Tuesday, May 21, 2013

Using Water the American Way

Every year when I teach environmental science my undergraduates kind of roll their eyes when I talk about the Ogallala Aquifer and our misuse of water. Yesterday's New York Times featured a front-page story about the dangers the aquifer water supply faces. What is the Ogallala and why does it matter?

Aquifers are groundwater. In some places they rest close to the surface and in other places they are deeper down. Even deserts have aquifers under them. There is an aquifer under Cape Cod. Aquifers form when freshwater from any source, for example rain, snowmelt, and glacial melting, seeps through porous layers of soil and rock and is stored underground. The water in the Ogallala Aquifer (or the High Plains Aquifer as the New York Times labelled it) is ancient. We call it "fossil water" because it originated during and after the last ice age, when water west of the 100th parallel was abundant, thanks to melting ice and moist climatic conditions. The Aquifer runs roughly north and south for hundreds of miles, from South Dakota to parts of west Texas. The region gets about 8-15 inches of rain per year so very little of the today's rain reaches the aquifer. In that sense it is a finite, non-renewable resource. 

For several decades farmers have withdrawn water from the aquifer in enormous quantities. It was cheap and easy to withdraw and with it, they irrigated millions of acres. Incidentally they made enormous profits and of course, fed millions of people. The crop circles that you see in this photo are irrigated with water from the Ogallala Aquifer. Each circle is a mile across.


The next photo is even more amazing. It is a satellite image from NOAA's Earth Observatory site. This photo really provides a sense of the extent of irrigated land that depends on the Ogallala Aquifer.


Courtesy of NOAA Earth Observatory

Most of the water that is drawn from the aquifer is used for farming in conditions that are semi-arid to arid. And most of the crops that are raised are grain or fodder that is fed to cattle and other livestock. Livestock is raised to provide meat for the millions of people in the United States and elsewhere who choose to depend on it as part of their daily diet. So the critically low levels of water in the Ogallala Aquifer are attributable to our hunger for meat. 

The article in the New York Times touted the "miracle" of providing so much food grown in a dry but fertile place, and one commentator declared the problem of the aquifer to be "economic" at its heart. Draining the Ogallala Aquifer for meat is an economic problem but its scope is much larger. It threatens our ability to feed ourselves in the coming decades.

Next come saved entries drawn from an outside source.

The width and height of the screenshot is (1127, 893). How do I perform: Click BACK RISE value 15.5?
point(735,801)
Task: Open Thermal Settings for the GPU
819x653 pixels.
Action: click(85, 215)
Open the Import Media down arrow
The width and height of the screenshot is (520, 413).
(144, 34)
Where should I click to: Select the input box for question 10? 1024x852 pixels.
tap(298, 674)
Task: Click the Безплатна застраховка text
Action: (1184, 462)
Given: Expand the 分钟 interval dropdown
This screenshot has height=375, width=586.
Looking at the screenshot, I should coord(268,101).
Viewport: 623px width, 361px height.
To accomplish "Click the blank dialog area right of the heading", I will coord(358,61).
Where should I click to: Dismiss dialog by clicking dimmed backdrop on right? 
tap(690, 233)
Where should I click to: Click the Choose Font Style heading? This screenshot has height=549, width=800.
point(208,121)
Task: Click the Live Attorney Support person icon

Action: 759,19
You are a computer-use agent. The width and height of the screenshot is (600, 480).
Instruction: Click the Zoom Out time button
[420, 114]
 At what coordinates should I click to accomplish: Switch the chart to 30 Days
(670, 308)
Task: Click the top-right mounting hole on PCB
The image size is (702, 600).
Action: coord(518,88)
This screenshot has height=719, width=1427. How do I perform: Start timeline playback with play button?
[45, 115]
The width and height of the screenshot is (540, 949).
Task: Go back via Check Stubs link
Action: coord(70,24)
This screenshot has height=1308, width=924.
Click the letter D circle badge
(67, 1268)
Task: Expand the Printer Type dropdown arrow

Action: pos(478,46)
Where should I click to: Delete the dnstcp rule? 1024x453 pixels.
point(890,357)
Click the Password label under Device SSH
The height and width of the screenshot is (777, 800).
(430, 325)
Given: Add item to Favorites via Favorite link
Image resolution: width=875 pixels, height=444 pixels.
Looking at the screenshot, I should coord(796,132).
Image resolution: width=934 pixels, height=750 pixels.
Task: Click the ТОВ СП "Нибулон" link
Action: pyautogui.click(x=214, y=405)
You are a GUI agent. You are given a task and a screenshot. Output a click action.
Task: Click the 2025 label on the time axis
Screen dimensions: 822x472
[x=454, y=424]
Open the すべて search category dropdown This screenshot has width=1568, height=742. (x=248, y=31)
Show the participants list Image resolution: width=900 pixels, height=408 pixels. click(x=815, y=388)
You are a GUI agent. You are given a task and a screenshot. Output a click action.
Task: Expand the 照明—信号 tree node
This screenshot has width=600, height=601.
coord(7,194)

I have a student who stated that human inventiveness would find a way around this problem. But there is a certain bottom line. Where meat consumption and water consumption continue to grow, and where resources are finite, the end result transcends what we can invent our way out of. Either we must move away from meat consumption (we can't seem to break our habit and the rest of the world is following suit), move to exploit other localities and water sources (we have already done this at tremendous, ongoing, global ecological cost to places like Amazonia, where the rainforest was cleared for pasture). Or we will continue down the road to a system of food production and consumption that is ever more inequitable as we lose control over the right to feed ourselves. 
As the right to eat becomes a privilege, the devastating results are pretty horrible to imagine.

Human cultures have thrived for hundreds of thousands of years without the gross consumption of meat that has become the norm for us. Human ingenuity from diverse cultures has come to the fore in managing water, collecting water, and storing water in ways that we are only beginning to learn. 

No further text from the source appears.